### Aim of the task
Skip all pictures; return exactly the lines from the one containing "Accept all cookies (91, 277)" through the end of the data.

### Available data
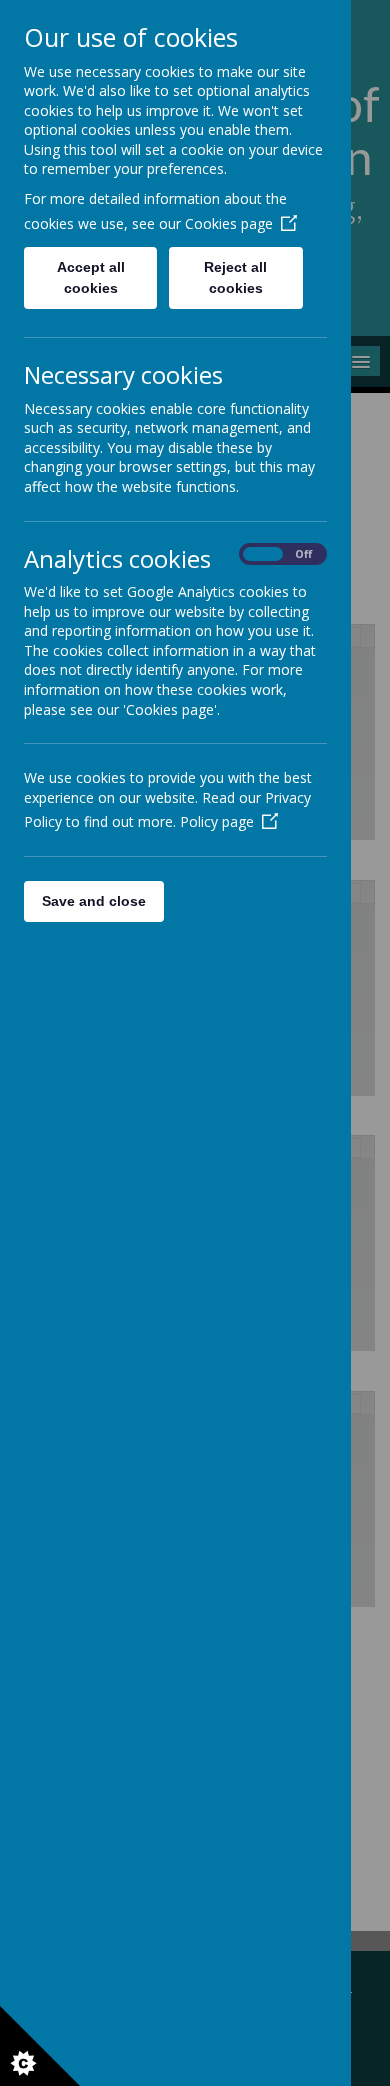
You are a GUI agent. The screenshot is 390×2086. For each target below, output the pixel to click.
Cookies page (229, 223)
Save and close (94, 901)
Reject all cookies (235, 277)
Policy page (217, 821)
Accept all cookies (91, 277)
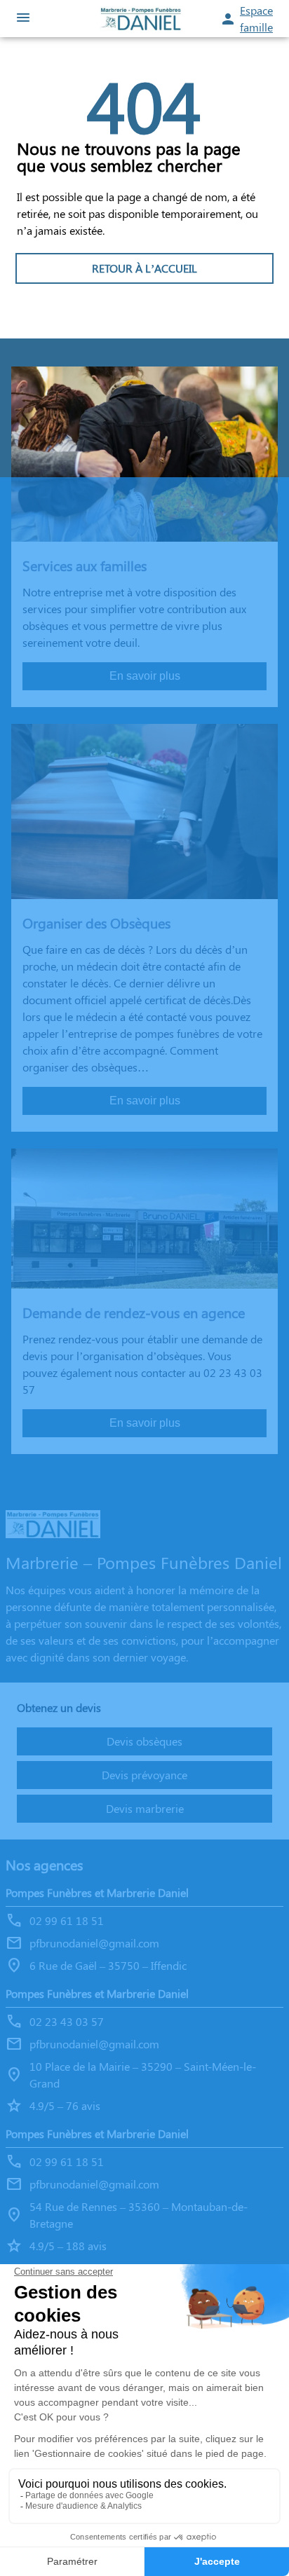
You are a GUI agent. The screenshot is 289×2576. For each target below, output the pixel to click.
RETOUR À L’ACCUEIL (144, 268)
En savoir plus (144, 676)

### Answer to this exercise
Accept all cookies (91, 277)
You are a GUI agent. The screenshot is 289×2576. For each target below, output the pixel to click.
RETOUR À L’ACCUEIL (144, 268)
En savoir plus (144, 676)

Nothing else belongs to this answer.